[[ GIVEN ENTRIES open ]]
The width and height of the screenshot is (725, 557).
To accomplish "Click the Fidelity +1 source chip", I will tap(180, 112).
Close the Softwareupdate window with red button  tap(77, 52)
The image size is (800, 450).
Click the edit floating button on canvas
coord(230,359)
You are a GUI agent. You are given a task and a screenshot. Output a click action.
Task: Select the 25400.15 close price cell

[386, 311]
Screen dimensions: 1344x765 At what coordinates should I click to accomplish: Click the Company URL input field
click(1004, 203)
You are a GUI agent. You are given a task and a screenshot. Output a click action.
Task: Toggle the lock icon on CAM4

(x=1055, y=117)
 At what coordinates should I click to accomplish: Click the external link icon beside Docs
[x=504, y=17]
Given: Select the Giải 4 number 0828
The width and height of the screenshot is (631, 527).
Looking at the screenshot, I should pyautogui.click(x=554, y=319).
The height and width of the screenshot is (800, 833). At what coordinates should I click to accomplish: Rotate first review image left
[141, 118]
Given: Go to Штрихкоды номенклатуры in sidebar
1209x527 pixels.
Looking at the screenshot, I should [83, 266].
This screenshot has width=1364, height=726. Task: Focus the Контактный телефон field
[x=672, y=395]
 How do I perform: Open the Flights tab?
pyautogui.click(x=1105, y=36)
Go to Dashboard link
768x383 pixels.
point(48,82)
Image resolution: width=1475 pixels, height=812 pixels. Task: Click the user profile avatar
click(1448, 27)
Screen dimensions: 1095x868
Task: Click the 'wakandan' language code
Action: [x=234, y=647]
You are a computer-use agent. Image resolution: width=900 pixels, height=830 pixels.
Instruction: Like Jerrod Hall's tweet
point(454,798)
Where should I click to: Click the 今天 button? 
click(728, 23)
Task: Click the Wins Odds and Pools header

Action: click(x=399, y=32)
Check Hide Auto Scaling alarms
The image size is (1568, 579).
[[ GIVEN ENTRIES closed ]]
* **WHAT YOU NEED TO DO**
The records are to be duplicated in full, with every word kept exactly.

* **ANSWER TO THE EXERCISE**
The width and height of the screenshot is (725, 557).
To accomplish "Click the Fidelity +1 source chip", I will tap(180, 112).
Close the Softwareupdate window with red button  tap(77, 52)
The image size is (800, 450).
Click the edit floating button on canvas
coord(230,359)
You are a GUI agent. You are given a task and a screenshot. Output a click action.
Task: Select the 25400.15 close price cell

[386, 311]
Screen dimensions: 1344x765 At what coordinates should I click to accomplish: Click the Company URL input field
click(1004, 203)
You are a GUI agent. You are given a task and a screenshot. Output a click action.
Task: Toggle the lock icon on CAM4

(x=1055, y=117)
 At what coordinates should I click to accomplish: Click the external link icon beside Docs
[x=504, y=17]
Given: Select the Giải 4 number 0828
The width and height of the screenshot is (631, 527).
Looking at the screenshot, I should pyautogui.click(x=554, y=319).
The height and width of the screenshot is (800, 833). At what coordinates should I click to accomplish: Rotate first review image left
[141, 118]
Given: Go to Штрихкоды номенклатуры in sidebar
1209x527 pixels.
Looking at the screenshot, I should [83, 266].
This screenshot has width=1364, height=726. Task: Focus the Контактный телефон field
[x=672, y=395]
 How do I perform: Open the Flights tab?
pyautogui.click(x=1105, y=36)
Go to Dashboard link
768x383 pixels.
point(48,82)
Image resolution: width=1475 pixels, height=812 pixels. Task: Click the user profile avatar
click(1448, 27)
Screen dimensions: 1095x868
Task: Click the 'wakandan' language code
Action: [x=234, y=647]
You are a computer-use agent. Image resolution: width=900 pixels, height=830 pixels.
Instruction: Like Jerrod Hall's tweet
point(454,798)
Where should I click to: Click the 今天 button? 
click(728, 23)
Task: Click the Wins Odds and Pools header

Action: click(x=399, y=32)
Check Hide Auto Scaling alarms
The image size is (1568, 579).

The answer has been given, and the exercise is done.